Abstract

ABSTRACTCellular interactions are critical during development, tissue fitness and epithelial tumor development. The expression levels of specific genes confer to tumoral cells a survival advantage versus the normal neighboring cells. As a consequence, cells surrounding tumors are eliminated and engulfed by macrophages. We propose a novel scenario in which circulating cells facing a tumor can reproduce these cellular interactions. In vitro cultured macrophages from murine bone marrow were used to investigate this hypothesis. M1 macrophages in tumoral medium upregulated markers of a suboptimal condition, such as Sparc and TyrRS, and undergo apoptosis. However, M2 macrophages display higher Myc expression levels and proliferate at the expense of M1. Resulting M1 apoptotic debris is engulfed by M2 in a Sparc- and TyrRS-dependent manner. These findings suggest that tumor-dependent macrophage elimination could deplete immune response against tumors.

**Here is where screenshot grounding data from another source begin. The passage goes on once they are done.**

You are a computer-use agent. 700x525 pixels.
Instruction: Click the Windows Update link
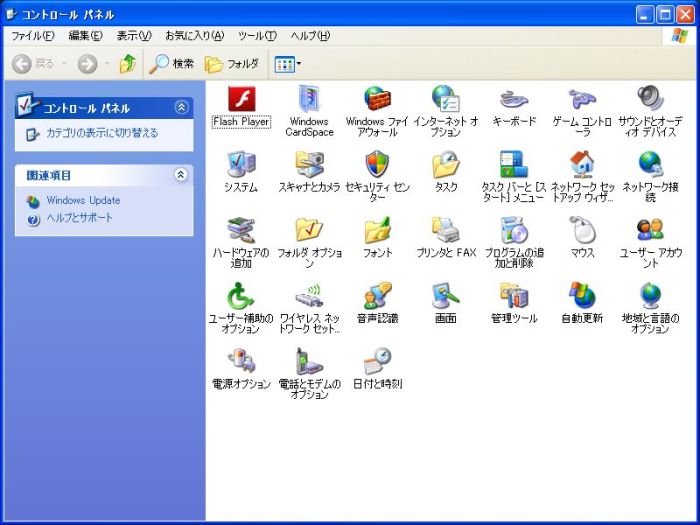(82, 200)
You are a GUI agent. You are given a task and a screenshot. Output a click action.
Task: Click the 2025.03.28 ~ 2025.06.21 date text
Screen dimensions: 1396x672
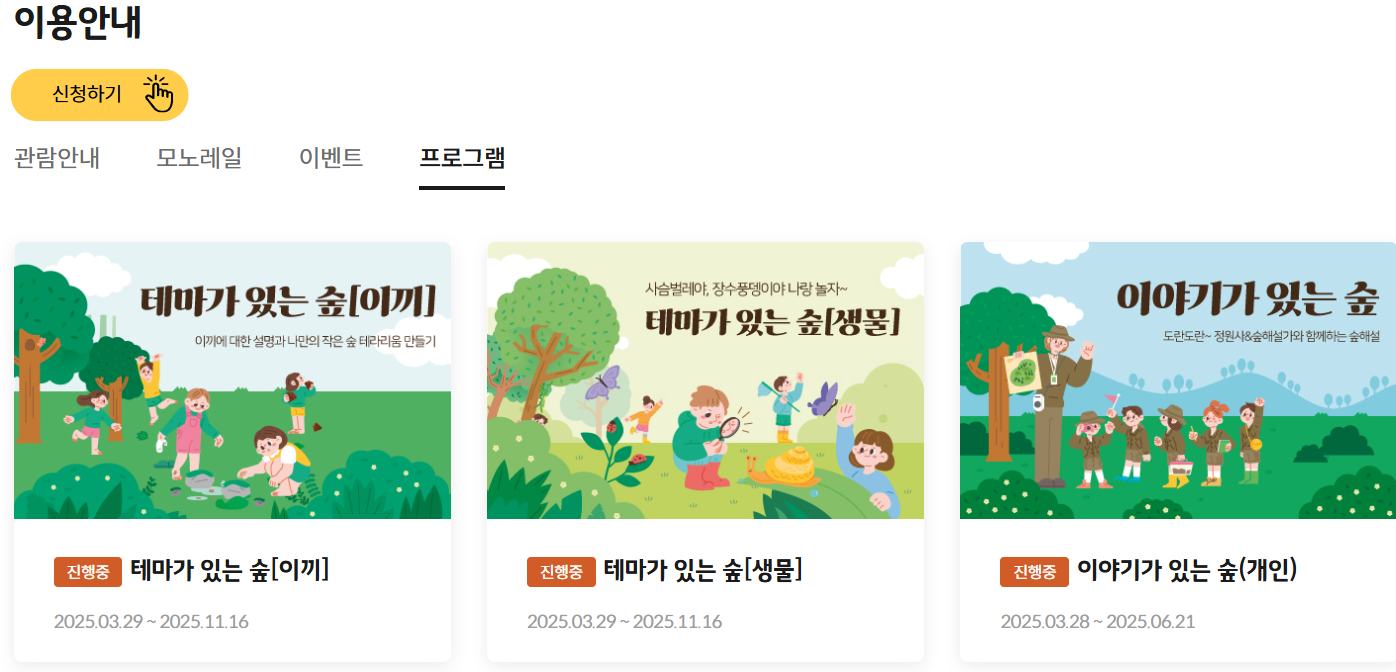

This possibility could be relevant for macrophage based anti-tumoral strategies.

Highlights

  • Therapeutic strategies in oncology include the adoptive transfer of anti-tumoral classically-activated macrophages (CAMs, referred to as M1) (Eymard et al, 1996)

  • Our results show that M1 upregulated Secreted Protein, Acidic, Cysteine-Rich (SPARC) and Tyrosyl-tRNA synthetase (TyrRS), which have previously been shown as markers of compromised cellular fitness (Casas-Tintó et al, 2015; Portela et al, 2010)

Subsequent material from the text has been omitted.